18 years later, remains of Navy pilot downed over Iraq in Gulf War returning to Fla. hometown

By Ron Word, AP
Thursday, August 13, 2009

Long-lost Navy pilot’s remains head to Fla. home

JACKSONVILLE, Fla. — The remains of Navy pilot Michael Scott Speicher were headed back to his Florida home Thursday, 18 years after his FA-18 Hornet was shot down on the first night of the Gulf War in 1991.

For nearly two decades after Speicher disappeared over the Iraq desert, his family pushed the Defense Department to find out what had happened. On Aug. 2, the Pentagon disclosed that Marines had recovered Speicher’s bones and skeletal fragments — enough for a positive identification.

Speicher’s casket was due to arrive at Jacksonville Naval Air Station around 3 p.m. Thursday. Speicher was a native of Kansas City.
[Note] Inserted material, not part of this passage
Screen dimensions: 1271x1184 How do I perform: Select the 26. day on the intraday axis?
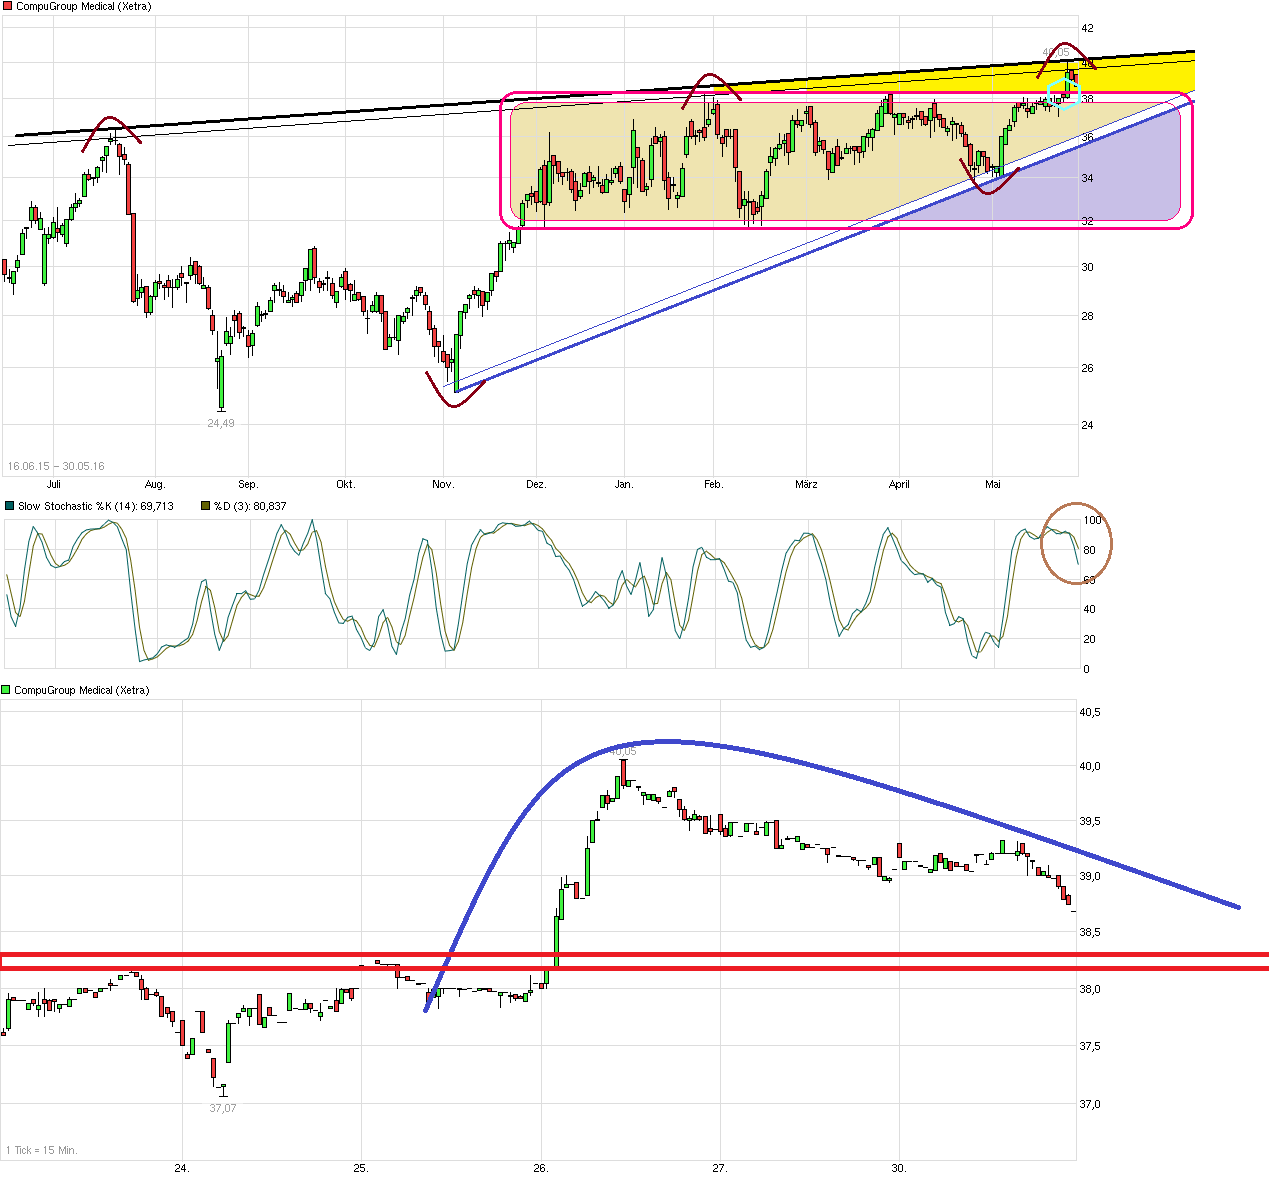pos(541,1168)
Mo., who moved to Florida when he was a teenager.

His body was being accompanied by his best friend, Buddy Harris, who married Speicher’s widow, Joanne, on July 4, 1992.

Speicher’s casket will be taken to All Saints Chapel on base, where it will remain overnight. People with access to the base will be able to pay their respects at the chapel.

On Friday, Speicher’s hearse will pass important locations from his life, including Lake Shore United Methodist Church, where Speicher was a Sunday school teacher, and Forrest High School, where he graduated in 1975.

Jeff Richardson, a former pilot and board member of the Free Scott Speicher group founded after he went missing, said the high school’s Air Force Junior ROTC will line the road as the motorcade passes the school.

At the former Cecil Field Naval Air Station on the far west side of Jacksonville, where Speicher’s FA-18 Sunliner squadron was based, a memorial commemorates his departure on his final mission.

Richardson said it was his job to help strap Speicher in his plane and that Speicher influenced him to become a pilot.

When he heard Speicher had been shot down, he said, “It was a gut punch.” When the body was found, “that was the second gut punch.”

The Navy is sending FA-18 jets to Jacksonville for a memorial fly-over with the missing man formation, an aerial salute to fallen pilots in which one plane in a four-aircraft group makes a quick vertical climb while the others continue level flight. Another Navy fly-over in Speicher’s honor is scheduled in Tallahassee during the FSU-Miami game on Sept. 7.

Speicher graduated from Florida State University in 1980 with a business administration degree. The school’s $1.2 million Scott Speicher Tennis Complex was dedicated in 1993.

Speicher will be buried in a private family ceremony at Jacksonville Memory Gardens after the motorcade.

Defense officials originally declared Speicher killed in action hours after his plane was shot down over west-central Iraq. Then-Defense Secretary Dick Cheney announced on television that Speicher was the first casualty of the Gulf War.

Ten years after the crash, the Navy changed Speicher’s status to missing in action, citing an absence of evidence that Speicher had died. In October 2002, the Navy switched his status to “missing/captured,” although it has never said what evidence it had that he may have been in captivity.

Over the years, critics contended the Navy had not done enough, particularly right after the crash, to search for the 33-year-old pilot.

The military recovered bones and multiple skeletal fragments, and Speicher was identified by matching a jawbone and dental records and later by DNA reference samples from family members.